Small team, deep silicon discipline.

Spent 2020–2023 as a datacenter silicon architecture lead responsible for GPU provisioning at production inference scale. MS in Computer Engineering from UCLA. Founded Procunit in 2023 after three years of watching stable-model workloads consume GPU capacity at 43–48% average utilization — a structural inefficiency that commodity hardware vendors have no incentive to solve.

Silicon architect with a background in RTL design and physical implementation for application-specific compute. Led digital logic design through two prior ASIC tape-outs at a compute infrastructure company. At Procunit, owns the dataflow topology specification and on-chip memory subsystem architecture for PCU-1.

Active contributor to the MLIR project and LLVM backends. Designed the graph partitioning and op-classification algorithms in Procunit's model ingest pipeline. PhD candidate in programming language theory at Caltech, research focus on compiling for heterogeneous compute topologies.

Twenty years in VLSI physical design, including tapeout contributions at two semiconductor companies across multiple process nodes. At Procunit, leads die floorplanning, power delivery network design, and physical signoff for the PCU-1 7nm-class target. Brings the practical knowledge of what costs area and what doesn't.

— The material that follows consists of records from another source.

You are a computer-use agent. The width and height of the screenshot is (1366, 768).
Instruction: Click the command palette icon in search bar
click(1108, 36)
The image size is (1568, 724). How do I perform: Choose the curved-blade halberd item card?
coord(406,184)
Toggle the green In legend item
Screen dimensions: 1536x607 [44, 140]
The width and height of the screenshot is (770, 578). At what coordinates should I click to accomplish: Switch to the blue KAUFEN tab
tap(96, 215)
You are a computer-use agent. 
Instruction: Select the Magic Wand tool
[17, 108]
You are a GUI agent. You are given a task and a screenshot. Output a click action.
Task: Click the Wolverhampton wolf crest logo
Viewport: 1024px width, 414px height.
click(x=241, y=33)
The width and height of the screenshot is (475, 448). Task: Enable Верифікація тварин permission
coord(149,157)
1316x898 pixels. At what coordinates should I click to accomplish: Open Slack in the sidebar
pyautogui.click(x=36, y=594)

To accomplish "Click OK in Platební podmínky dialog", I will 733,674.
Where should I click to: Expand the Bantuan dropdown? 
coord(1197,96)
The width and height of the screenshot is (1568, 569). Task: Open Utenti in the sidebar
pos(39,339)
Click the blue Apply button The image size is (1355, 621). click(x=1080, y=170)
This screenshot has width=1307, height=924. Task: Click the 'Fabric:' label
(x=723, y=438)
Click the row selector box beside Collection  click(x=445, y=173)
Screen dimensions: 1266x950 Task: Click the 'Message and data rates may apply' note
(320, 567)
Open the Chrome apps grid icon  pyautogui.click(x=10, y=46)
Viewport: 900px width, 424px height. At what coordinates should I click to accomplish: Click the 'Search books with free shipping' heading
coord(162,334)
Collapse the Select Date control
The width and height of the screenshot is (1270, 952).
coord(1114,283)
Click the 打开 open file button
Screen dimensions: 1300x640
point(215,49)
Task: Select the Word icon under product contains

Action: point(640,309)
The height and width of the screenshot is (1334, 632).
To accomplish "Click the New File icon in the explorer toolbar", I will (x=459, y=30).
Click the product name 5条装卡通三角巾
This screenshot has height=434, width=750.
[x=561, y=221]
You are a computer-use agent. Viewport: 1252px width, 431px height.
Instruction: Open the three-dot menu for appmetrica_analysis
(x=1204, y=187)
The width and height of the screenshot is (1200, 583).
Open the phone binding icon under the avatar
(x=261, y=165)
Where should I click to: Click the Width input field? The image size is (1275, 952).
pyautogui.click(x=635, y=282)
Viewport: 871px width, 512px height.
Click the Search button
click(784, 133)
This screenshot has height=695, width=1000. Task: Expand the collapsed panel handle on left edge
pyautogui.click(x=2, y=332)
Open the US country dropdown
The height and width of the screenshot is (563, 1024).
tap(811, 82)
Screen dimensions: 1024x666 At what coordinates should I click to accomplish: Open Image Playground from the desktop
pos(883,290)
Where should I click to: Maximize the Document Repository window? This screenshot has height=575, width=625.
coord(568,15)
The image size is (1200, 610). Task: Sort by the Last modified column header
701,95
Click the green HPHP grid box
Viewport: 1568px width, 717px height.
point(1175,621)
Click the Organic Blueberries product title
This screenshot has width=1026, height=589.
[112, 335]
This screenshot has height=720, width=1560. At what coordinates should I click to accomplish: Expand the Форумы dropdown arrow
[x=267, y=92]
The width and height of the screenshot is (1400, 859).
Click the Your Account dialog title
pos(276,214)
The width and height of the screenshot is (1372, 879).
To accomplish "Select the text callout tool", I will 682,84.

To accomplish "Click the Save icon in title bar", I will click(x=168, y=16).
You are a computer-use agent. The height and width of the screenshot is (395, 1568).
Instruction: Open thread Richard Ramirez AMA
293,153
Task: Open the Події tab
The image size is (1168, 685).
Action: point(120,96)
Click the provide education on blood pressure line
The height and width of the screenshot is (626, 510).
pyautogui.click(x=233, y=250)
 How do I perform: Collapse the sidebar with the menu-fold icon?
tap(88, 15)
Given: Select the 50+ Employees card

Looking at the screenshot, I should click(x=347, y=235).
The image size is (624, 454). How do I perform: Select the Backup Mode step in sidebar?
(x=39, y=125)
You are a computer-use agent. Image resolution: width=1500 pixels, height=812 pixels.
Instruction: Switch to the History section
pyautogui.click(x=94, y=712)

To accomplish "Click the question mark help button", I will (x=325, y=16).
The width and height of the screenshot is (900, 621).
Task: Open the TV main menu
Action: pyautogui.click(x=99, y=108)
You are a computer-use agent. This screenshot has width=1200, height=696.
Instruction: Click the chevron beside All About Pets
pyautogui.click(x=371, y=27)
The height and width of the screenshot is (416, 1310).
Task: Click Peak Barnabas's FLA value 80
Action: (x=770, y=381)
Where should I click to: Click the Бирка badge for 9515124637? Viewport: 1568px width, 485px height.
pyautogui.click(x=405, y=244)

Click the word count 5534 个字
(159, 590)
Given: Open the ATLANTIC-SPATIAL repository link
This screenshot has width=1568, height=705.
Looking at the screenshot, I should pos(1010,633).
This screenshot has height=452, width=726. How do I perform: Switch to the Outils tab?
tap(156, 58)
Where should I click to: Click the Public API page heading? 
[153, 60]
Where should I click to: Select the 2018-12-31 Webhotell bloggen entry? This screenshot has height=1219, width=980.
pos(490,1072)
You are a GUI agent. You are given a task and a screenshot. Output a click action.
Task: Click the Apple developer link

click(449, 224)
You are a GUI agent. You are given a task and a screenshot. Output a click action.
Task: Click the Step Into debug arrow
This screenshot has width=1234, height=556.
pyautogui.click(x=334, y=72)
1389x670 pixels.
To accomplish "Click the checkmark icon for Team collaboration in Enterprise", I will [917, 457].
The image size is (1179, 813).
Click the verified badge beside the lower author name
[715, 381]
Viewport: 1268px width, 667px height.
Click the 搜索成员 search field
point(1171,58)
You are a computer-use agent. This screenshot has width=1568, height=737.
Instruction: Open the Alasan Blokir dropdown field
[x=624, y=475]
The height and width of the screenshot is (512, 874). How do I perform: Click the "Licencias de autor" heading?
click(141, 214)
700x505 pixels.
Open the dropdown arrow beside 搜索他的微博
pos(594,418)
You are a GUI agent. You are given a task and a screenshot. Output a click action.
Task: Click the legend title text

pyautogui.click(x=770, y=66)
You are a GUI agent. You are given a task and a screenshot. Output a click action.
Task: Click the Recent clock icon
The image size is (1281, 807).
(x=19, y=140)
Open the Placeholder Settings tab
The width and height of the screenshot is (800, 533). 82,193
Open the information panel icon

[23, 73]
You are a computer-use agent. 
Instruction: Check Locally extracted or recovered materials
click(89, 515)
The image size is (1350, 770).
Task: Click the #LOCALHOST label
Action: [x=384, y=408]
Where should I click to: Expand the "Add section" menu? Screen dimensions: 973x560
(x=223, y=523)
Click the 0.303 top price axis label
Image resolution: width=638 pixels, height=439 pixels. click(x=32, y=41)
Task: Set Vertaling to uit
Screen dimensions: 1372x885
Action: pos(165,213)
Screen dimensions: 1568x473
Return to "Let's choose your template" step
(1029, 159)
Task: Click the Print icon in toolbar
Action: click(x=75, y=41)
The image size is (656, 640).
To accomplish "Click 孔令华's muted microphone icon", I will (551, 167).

Specializes in inference runtime optimization and kernel dispatch scheduling. Prior roles on cloud ML infrastructure teams — not training, specifically inference serving at scale. At Procunit, owns the runtime layer that sits between the CUDA-compatible shim and the custom datapath: batch scheduling, memory prefetch coordination, and p99 latency profiling.

RTL design and synthesis specialist with a focus on memory subsystems. Designed the on-chip SRAM tile array and high-bandwidth memory controller integration in the PCU-1 reference architecture. The SRAM working-set analysis that drives Procunit's memory hierarchy sizing is largely his work. MS in Electrical Engineering from UC San Diego.